[Stored data]
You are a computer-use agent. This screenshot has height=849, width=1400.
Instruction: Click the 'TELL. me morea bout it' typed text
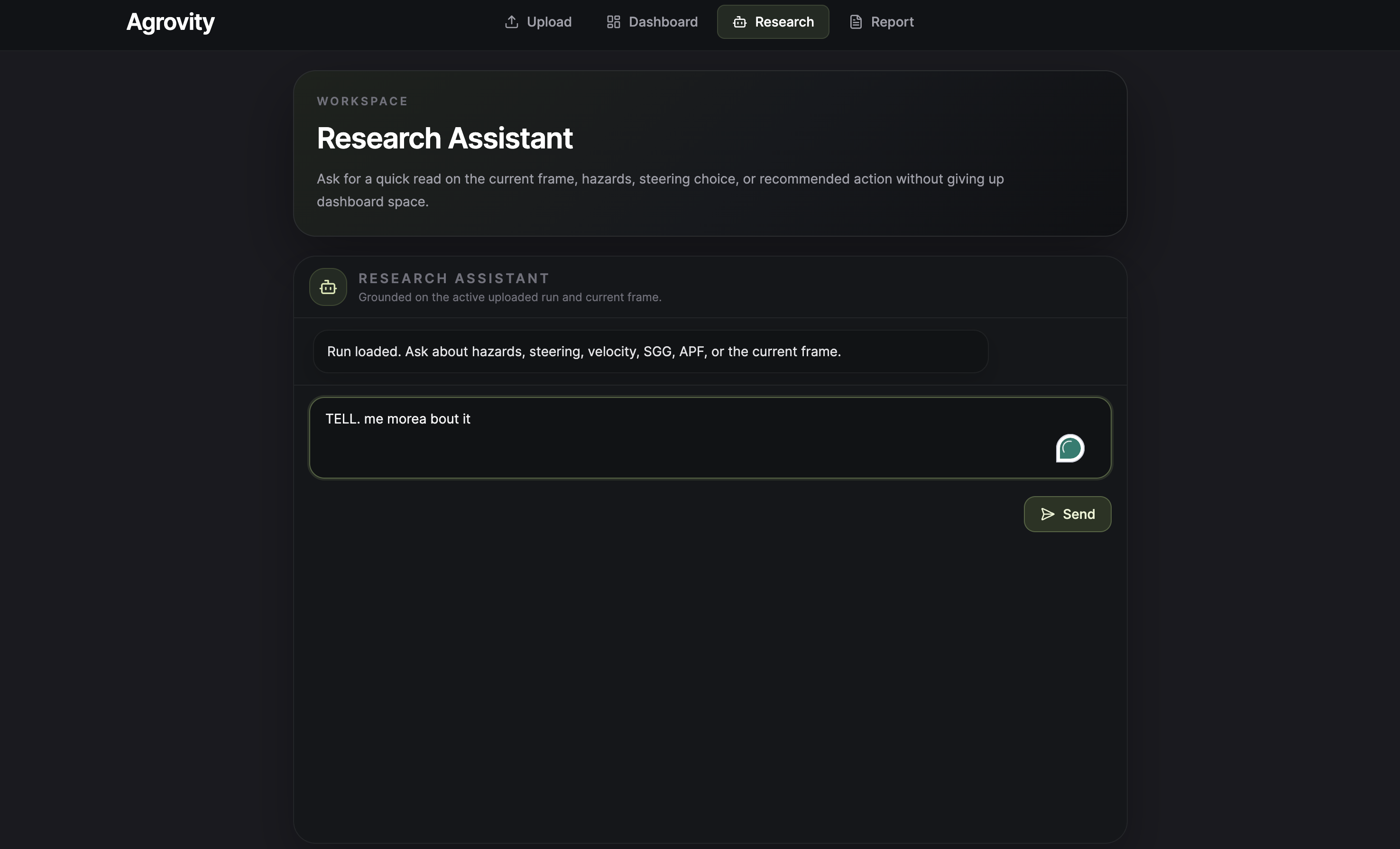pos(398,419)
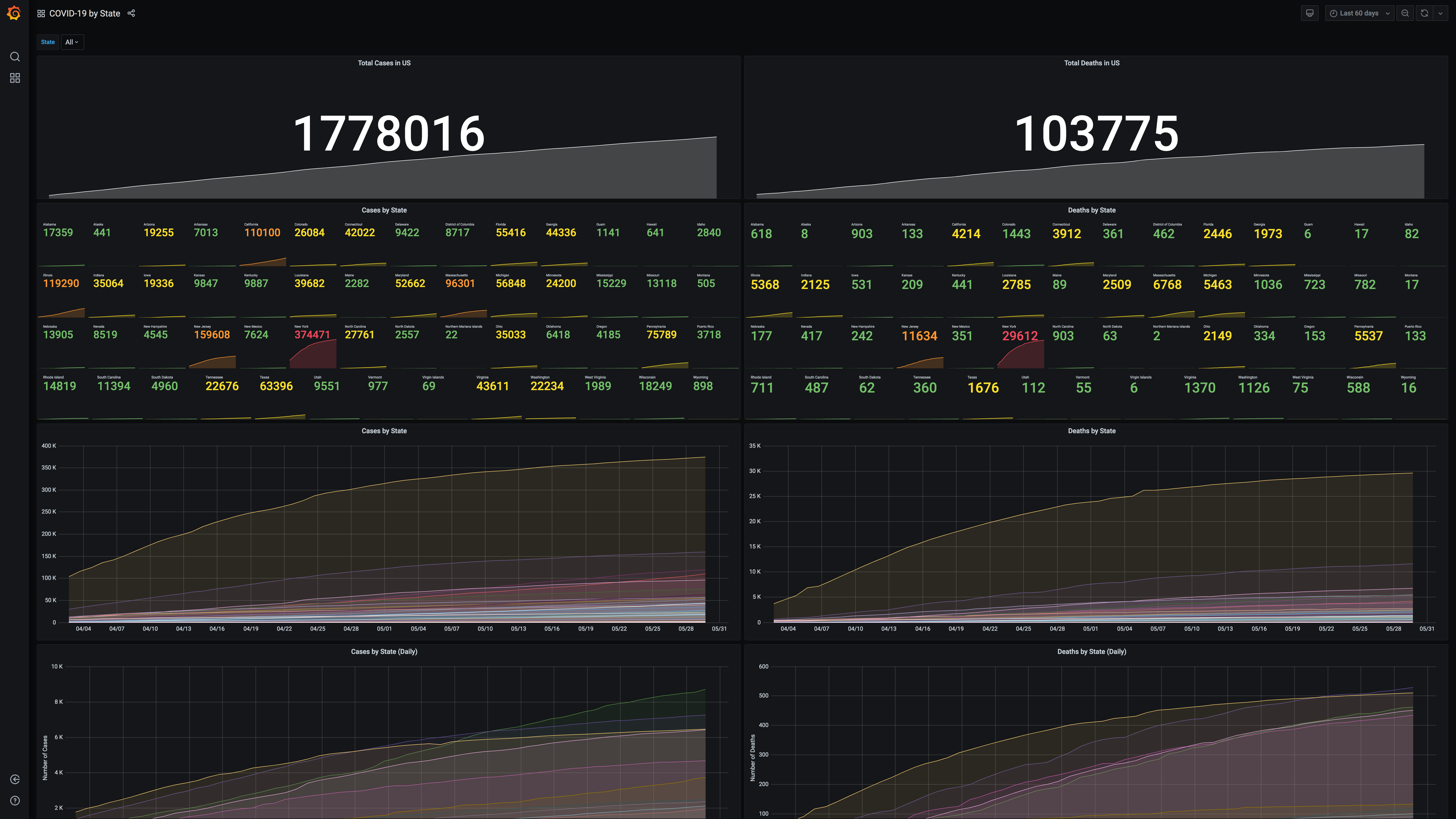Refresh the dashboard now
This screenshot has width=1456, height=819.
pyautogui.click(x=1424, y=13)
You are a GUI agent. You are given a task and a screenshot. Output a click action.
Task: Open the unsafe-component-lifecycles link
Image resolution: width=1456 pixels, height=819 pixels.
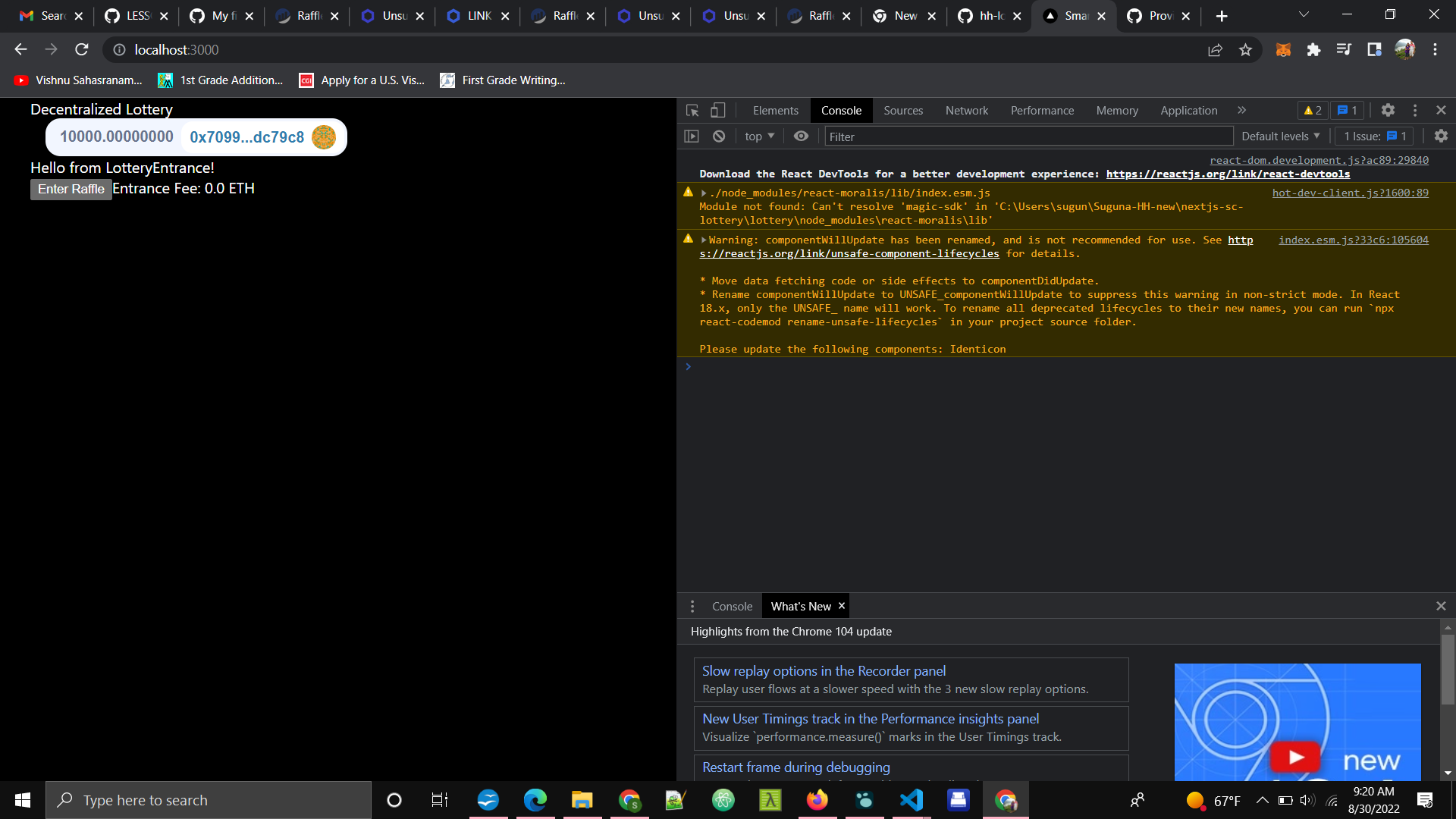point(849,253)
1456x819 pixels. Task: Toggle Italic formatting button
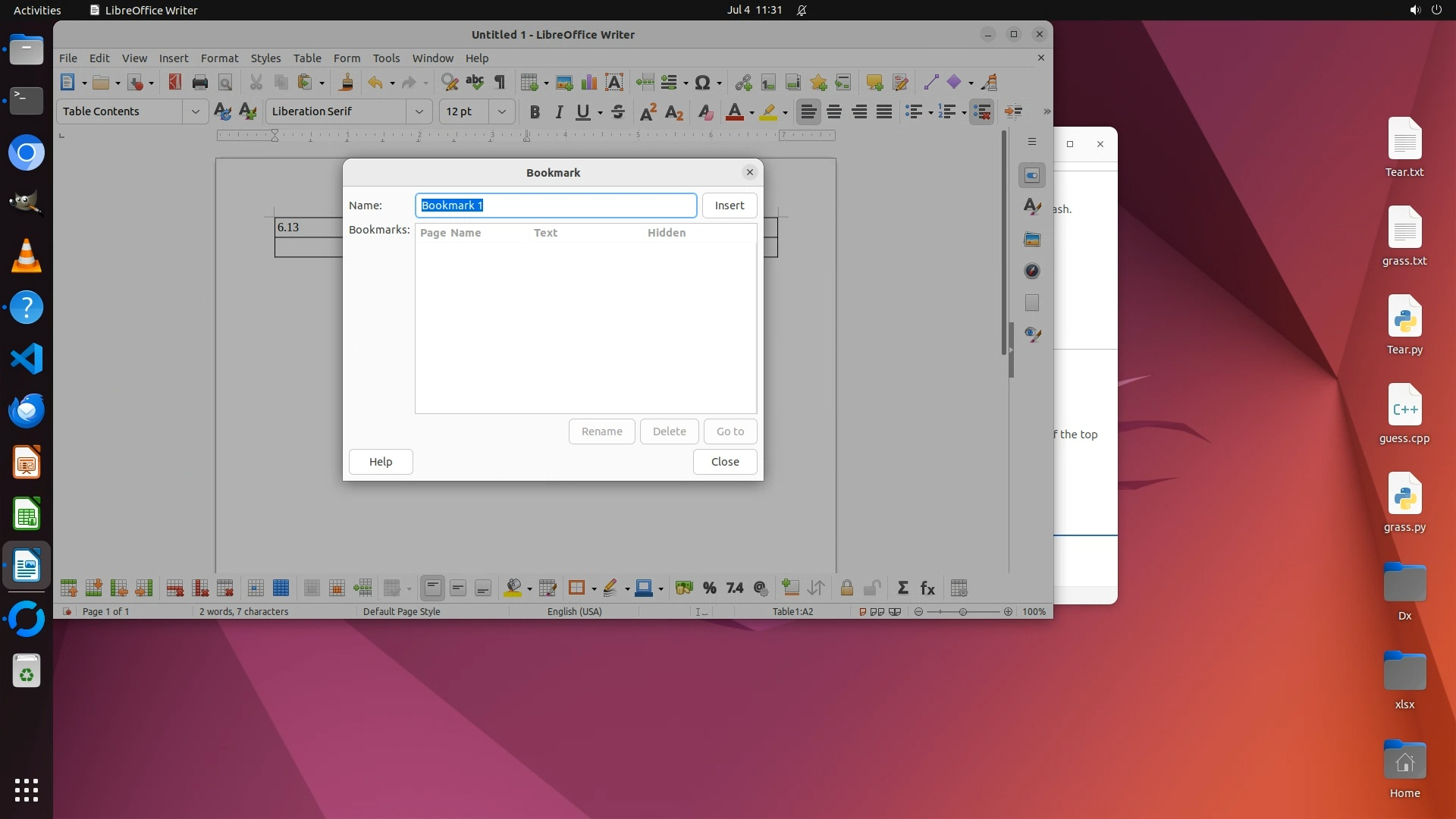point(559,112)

--- Problem to solve ---
The copy should hold exactly the lines from the one containing "1456x819 pixels. Task: Toggle" through the final line of the records above, both ends included, and no picture.

--- Answer box ---
1456x819 pixels. Task: Toggle Italic formatting button
point(559,112)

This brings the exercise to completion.